* **Exercise**:
Set down every line from the one with "Task: Click Edit button for Base Item" to the end of the entries, both ends included, exactly as it reads and without pictures.

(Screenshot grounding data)

===============

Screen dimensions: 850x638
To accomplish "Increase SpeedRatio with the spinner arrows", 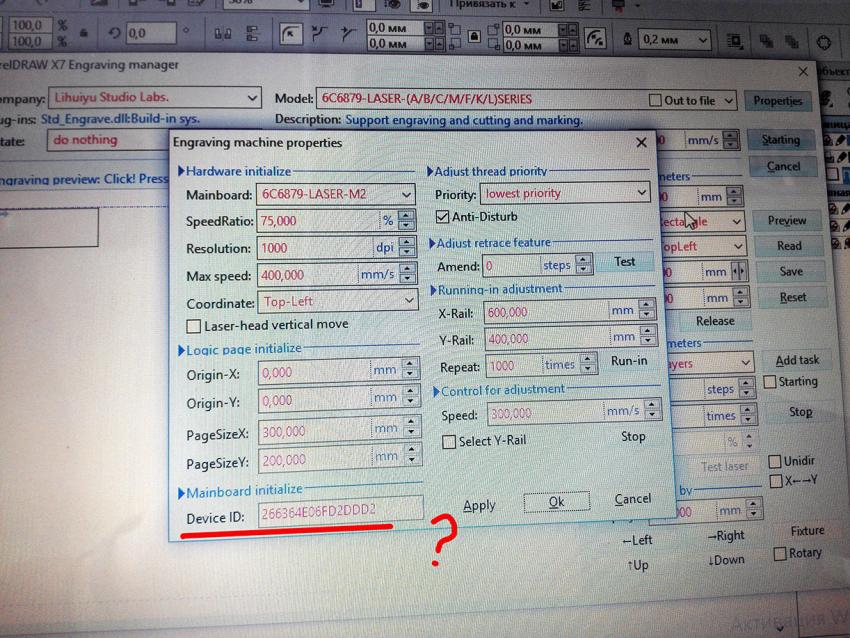I will coord(406,215).
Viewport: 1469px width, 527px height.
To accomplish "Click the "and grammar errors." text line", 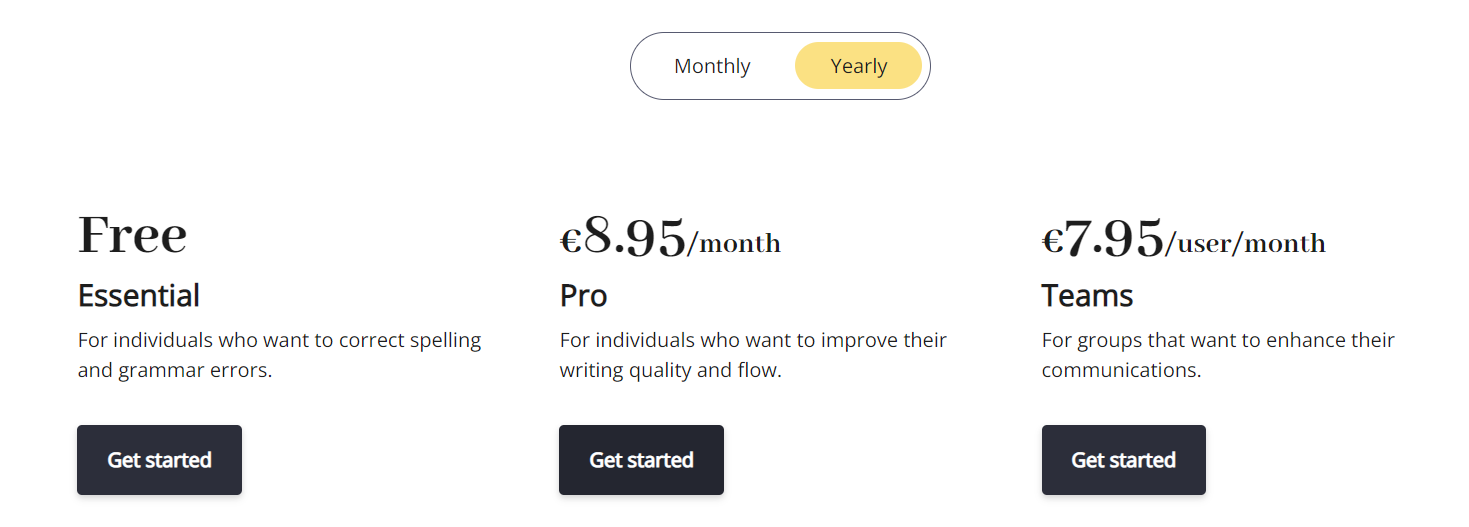I will 175,370.

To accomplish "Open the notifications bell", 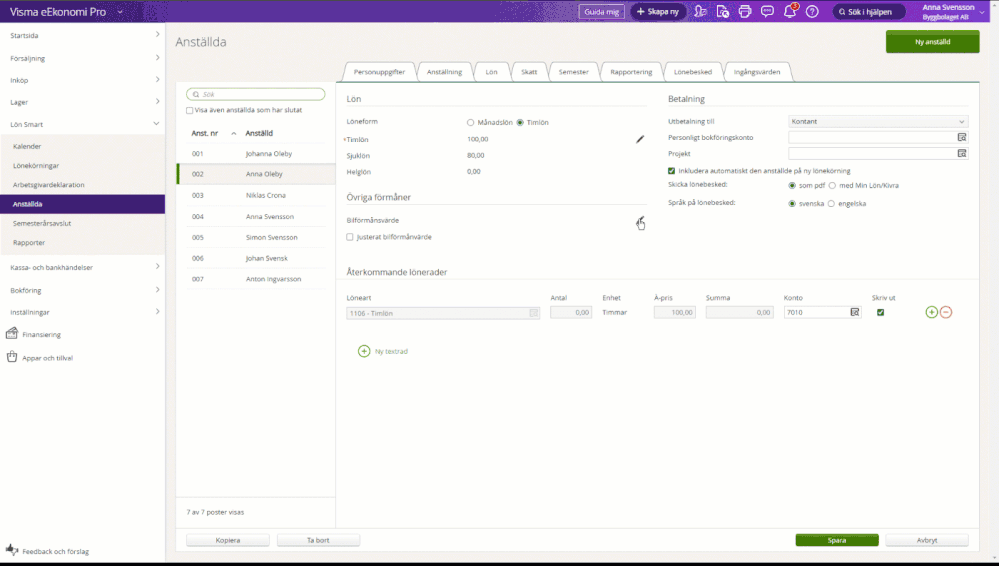I will click(x=790, y=12).
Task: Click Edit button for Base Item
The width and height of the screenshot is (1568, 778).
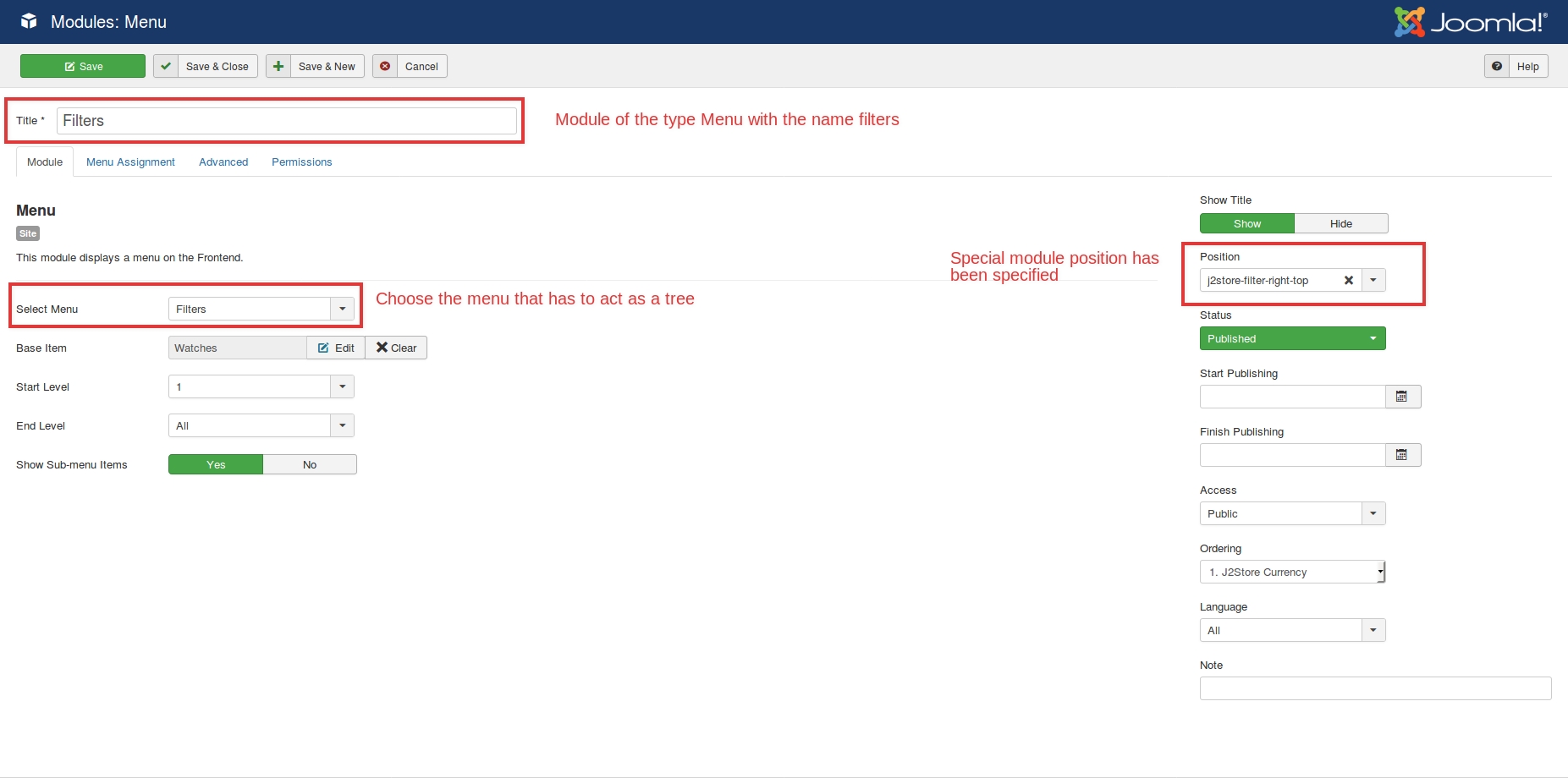Action: tap(336, 348)
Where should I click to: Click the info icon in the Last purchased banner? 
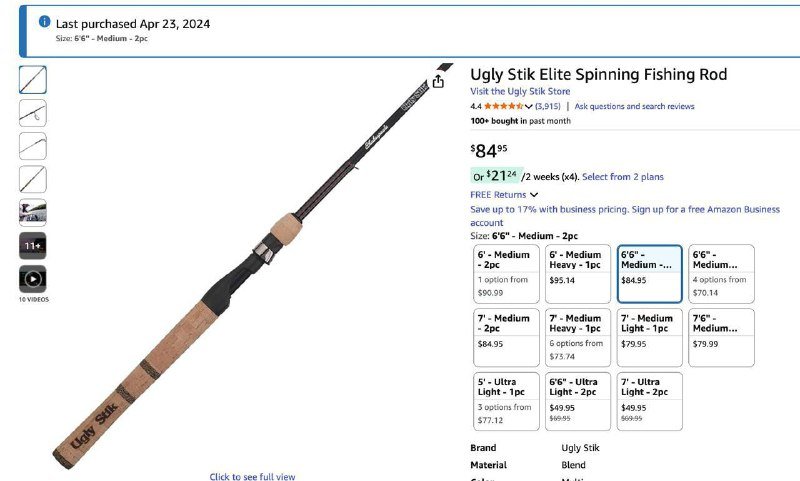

===============

* **Task response**:
Task: Click Edit button for Base Item
The width and height of the screenshot is (1568, 778).
Action: tap(336, 348)
Where should I click to: Click the info icon in the Last purchased banner? 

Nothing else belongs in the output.